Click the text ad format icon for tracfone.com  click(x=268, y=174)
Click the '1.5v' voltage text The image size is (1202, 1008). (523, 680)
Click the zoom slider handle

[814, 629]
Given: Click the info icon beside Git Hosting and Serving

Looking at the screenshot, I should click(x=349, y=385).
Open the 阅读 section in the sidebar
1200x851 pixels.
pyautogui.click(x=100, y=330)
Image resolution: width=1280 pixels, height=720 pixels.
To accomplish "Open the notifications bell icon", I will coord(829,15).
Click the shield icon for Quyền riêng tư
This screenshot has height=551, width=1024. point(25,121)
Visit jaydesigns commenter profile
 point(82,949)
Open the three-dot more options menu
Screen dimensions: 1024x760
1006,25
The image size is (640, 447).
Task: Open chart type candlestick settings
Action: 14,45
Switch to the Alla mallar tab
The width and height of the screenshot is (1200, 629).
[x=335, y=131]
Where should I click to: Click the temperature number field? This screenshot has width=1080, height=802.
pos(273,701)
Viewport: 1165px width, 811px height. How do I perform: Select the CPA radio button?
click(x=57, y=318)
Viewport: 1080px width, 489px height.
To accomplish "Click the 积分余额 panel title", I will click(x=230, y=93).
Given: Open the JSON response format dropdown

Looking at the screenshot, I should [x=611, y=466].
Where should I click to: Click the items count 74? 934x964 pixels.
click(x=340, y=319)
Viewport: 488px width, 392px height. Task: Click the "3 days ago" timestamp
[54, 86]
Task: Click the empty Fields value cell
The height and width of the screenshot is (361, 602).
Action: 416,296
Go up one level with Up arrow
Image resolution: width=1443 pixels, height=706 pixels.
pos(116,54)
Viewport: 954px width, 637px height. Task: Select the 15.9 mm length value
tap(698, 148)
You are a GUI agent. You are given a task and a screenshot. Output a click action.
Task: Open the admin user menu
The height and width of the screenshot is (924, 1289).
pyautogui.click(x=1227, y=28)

TASK INSTRUCTIONS. Reproduce, exactly and with both ends included, every line from the one that contains "Task: Open the admin user menu" to the end of the listing above.

OUTPUT FOR THIS TASK.
Task: Open the admin user menu
The height and width of the screenshot is (924, 1289).
pyautogui.click(x=1227, y=28)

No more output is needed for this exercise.